The HAL Twin Engine Deck Based Fighter (TEDBF) is a canard delta wing, twin-engine, carrier-based, multirole combat aircraft currently under development for the Indian Navy. The TEDBF is being designed and developed by the Aeronautical Development Agency (ADA), and will be manufactured by Hindustan Aeronautics Limited (HAL). The TEDBF is intended to perform a multitude of missions, including air supremacy, air interdiction, anti-access/area denial (A2/AD), anti-ship warfare (ASW) and electronic warfare (EW) missions. The TEDBF is expected to replace the Mikoyan MiG-29K onboard the  and the . 

The programme was officially announced in 2020, in response to the Indian Navy's dissatisfaction in operating a single-engine carrier-based fighter based on the HAL Tejas, and its eventual withdrawal from the naval LCA programme in 2016. A model of the aircraft was displayed at Aero India 2021. The first flight is expected to be in 2026, with production planned for 2031. 
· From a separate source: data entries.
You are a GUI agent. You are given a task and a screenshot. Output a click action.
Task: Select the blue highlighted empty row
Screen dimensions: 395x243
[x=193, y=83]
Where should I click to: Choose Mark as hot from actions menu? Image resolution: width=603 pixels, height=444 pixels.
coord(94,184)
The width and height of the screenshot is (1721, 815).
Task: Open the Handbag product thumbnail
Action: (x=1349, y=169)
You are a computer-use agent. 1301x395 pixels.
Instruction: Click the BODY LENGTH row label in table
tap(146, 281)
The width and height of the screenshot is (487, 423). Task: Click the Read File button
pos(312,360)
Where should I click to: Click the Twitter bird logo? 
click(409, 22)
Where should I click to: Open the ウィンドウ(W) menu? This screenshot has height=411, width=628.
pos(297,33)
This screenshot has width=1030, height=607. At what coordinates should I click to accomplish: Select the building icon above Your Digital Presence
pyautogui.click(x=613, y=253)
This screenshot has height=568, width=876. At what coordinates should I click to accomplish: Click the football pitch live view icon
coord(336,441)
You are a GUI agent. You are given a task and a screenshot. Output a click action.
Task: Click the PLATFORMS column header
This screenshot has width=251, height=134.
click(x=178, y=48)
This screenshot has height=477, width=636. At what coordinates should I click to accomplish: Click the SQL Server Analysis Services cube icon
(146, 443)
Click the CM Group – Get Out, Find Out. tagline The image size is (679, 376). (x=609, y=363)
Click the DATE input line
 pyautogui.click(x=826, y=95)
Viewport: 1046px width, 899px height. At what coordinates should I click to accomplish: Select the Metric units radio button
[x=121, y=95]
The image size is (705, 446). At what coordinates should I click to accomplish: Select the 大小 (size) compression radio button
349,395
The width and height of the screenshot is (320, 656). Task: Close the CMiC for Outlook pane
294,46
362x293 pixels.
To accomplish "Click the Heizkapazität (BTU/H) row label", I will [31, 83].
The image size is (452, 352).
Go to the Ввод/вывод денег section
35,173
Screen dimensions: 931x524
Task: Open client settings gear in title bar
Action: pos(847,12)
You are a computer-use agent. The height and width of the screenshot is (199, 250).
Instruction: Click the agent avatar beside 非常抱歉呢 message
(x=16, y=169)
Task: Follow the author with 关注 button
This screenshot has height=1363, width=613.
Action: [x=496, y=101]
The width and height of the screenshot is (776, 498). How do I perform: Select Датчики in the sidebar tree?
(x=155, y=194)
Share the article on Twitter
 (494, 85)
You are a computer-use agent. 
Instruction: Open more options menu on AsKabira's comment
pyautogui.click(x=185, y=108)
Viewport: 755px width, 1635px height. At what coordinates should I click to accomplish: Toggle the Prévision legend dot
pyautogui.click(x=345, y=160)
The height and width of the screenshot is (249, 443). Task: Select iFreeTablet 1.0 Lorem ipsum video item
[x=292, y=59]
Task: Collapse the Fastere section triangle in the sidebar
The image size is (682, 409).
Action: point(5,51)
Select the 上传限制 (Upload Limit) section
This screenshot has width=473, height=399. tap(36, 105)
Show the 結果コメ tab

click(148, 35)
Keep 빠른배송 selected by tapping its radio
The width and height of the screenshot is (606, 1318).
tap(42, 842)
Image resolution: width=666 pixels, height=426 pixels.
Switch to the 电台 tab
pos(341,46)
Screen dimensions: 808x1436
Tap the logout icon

The design's twin engines are expected to allow shorter take-offs from the Indian Navy’s Short Take-Off Barrier Arrested Recovery (STOBAR) aircraft carriers. As a dedicated deck-based fighter, it will feature foldable wings for more compact storage. The TEDBF will predominantly be equipped with indigenous weapons systems.

Development

Naval LCA programme 

The naval LCA programme to develop a carrier-based fighter for the Indian Navy was launched in 2003. The ADA was entrusted with the task of designing and developing a new naval fighter based on the existing Tejas template. The programme was envisaged to be completed in two phases - in the first phase, two prototypes were to be built, based on the Tejas Mk. 1 design. In the second phase, two more prototypes were to be built based on the Tejas Mk. 2 design. The programme was jointly funded by the Defence Research and Development Organisation (DRDO) and the Indian Navy, with the latter funding 40% and 60% of the developmental cost of naval LCA Mk. 1 and Mk. 2, respectively. In 2009, the Cabinet Committee on Security approved the development of Mk. 2 variant of the naval LCA. The first naval prototype, a two-seater NP-1, was rolled out in 2010, and first flew on 27 April 2012. By 2015, another naval LCA prototype, a single seater NP-2, had joined the programme, and carried out first ski jump assisted take off from a shore-based test facility (SBTF) in Goa. In December 2016, the Indian Navy opted out of the programme completely, with the cited reason being that the nav variant was 'overweight', and issued a fresh RFI for the immediate procurement of 57 Multi-Role Carrier Borne Fighters (MRCBF). The stalled programme was revived once again in 2018, under the oversight of the then defence minister, Ms. Nirmala Sitharaman. The flight tests were resumed with NP-1 and NP-2 for attaining technological maturity of the carrier based fighter. By early 2020, the naval LCA had successfully carried out night-time arrested landing at the Goa SBTF, and carrier landing and take off on the aircraft carrier .

TEDBF programme 
In April 2020, the ADA announced work on a new naval fighter based on the Indian Navy's MRCBF 2016 requirement to replace the existing fleet of Mikoyan MiG-29K carrier-based fighters. The new naval fighter unveiled at the Aero India airshow 2021 turned out to be of a twin engine, medium weight class fighter, now called Twin Engine Deck Based Fighter (TEDBF). The experience gained in the Naval LCA (N-LCA) programme is expected to help in the development of the TEDBF.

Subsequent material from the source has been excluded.